There has been a 15 per cent increase in smart TV ownership by industry professionals since 2012, according to the Smart TV Report by Philips uWand. However, despite steady growth, engagement rates are hampered by the inadequate user interface found on current smart TV models and the increasing dominance of second screen devices, the company claims.
The survey of US professionals working across the TV, telecommunications, and technology industries revealed that although 47 per cent now own a smart TV, and 96 per cent of those are connected to the internet, more than half (57 per cent) of respondents still use other devices to watch internet-based content. Of those unsatisfied with their current smart TV service, 40 per cent cited the user interface as the main reason why.
The research also looked at what percentage of their TV viewing time respondents spent accessing different smart TV services. The results reveal that while the use of catch up TV is on the rise, other services like gaming, internet browsing and watching video clips are gradually decreasing in popularity:
- Adoption of internet-based catch up services, such as Comcast’s Xfinity, increased by 13 per cent (from 48 per cent in 2012, compared to 61 per cent in 2014).
- Despite widespread adoption of social networking, the use of these services on smart TV decreased by 20 per cent (from 30 per cent in 2012 to 10 per cent in 2014).
- Time spend browsing the internet on smart TV decreased from 44 per cent in 2012, to 25 per cent in 2014.
- Gaming on smart TV also dropped by 16 per cent (from 28 per cent in 2012 to 12 per cent in 2014).

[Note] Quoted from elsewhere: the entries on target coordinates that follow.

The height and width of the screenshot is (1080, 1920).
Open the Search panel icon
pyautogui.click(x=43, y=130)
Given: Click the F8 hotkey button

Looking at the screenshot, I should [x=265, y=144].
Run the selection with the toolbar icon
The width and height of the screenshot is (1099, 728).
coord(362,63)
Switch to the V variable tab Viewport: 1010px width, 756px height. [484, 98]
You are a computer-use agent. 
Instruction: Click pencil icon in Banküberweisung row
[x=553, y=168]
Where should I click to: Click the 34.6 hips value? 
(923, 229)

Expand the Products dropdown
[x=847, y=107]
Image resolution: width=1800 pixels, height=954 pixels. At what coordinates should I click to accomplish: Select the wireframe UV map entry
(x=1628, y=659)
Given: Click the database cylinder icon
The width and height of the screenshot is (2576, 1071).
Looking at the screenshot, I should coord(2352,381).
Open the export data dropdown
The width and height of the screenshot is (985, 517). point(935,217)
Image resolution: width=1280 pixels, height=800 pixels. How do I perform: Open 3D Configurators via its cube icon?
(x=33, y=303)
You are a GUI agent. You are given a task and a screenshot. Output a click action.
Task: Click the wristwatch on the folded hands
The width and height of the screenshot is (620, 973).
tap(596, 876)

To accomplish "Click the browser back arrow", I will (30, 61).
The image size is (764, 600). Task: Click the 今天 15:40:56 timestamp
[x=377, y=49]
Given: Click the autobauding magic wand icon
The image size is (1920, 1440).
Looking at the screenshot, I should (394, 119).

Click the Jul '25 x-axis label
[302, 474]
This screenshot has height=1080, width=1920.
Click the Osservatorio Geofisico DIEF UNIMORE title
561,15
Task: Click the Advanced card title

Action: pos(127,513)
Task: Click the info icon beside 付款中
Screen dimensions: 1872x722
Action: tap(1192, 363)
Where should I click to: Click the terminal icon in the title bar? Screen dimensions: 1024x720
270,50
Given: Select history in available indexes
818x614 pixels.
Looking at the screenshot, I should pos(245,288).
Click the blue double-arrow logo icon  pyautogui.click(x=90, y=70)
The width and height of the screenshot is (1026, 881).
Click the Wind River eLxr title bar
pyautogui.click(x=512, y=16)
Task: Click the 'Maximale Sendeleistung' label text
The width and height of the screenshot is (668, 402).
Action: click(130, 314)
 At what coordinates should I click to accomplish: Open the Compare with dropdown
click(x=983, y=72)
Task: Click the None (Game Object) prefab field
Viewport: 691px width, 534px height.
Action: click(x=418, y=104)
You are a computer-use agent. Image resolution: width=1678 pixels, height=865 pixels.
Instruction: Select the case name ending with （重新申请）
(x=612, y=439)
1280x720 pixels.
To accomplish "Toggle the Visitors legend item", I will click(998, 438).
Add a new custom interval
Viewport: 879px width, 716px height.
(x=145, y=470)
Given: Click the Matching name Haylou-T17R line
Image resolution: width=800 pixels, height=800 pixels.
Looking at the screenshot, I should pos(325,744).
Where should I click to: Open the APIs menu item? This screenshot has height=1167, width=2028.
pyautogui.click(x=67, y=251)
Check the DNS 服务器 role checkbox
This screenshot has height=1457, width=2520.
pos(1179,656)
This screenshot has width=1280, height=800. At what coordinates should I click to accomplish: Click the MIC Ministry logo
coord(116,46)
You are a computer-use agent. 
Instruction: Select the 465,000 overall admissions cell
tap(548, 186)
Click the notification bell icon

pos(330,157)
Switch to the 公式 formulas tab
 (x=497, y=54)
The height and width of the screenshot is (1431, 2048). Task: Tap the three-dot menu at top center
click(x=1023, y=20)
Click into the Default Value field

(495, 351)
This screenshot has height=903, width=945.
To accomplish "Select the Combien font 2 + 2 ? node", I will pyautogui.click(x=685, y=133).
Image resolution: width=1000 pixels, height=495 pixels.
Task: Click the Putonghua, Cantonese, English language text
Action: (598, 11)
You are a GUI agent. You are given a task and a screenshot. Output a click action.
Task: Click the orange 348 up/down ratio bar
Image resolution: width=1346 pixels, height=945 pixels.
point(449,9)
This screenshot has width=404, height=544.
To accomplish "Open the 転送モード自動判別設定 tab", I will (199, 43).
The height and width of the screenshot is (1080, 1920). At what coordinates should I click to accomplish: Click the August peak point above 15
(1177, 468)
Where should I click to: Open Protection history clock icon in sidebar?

“Even though smart TV sales are on the rise, users are still turning to other devices to watch online content that is readily available on TV. But this does not represent a lack of interest,” said Navin Natoewal, general manager at Philips uWand. “As many viewers currently have to rely on button-based remotes instead of direct pointing control, it’s no surprise they prefer to use other devices for more complex smart TV services like gaming. The user experience is at the heart of service interaction, which explains this decline.”
Of those surveyed 92 per cent use a button-based remote to interact with their smart TV. Almost half described this experience as ‘poor’. However, industry professionals see strong potential in smart TV once issues with the user experience are resolved; 40 per cent of participants believe VoD to hold the most potential, while 10 per cent believe gaming is the future of smart TV.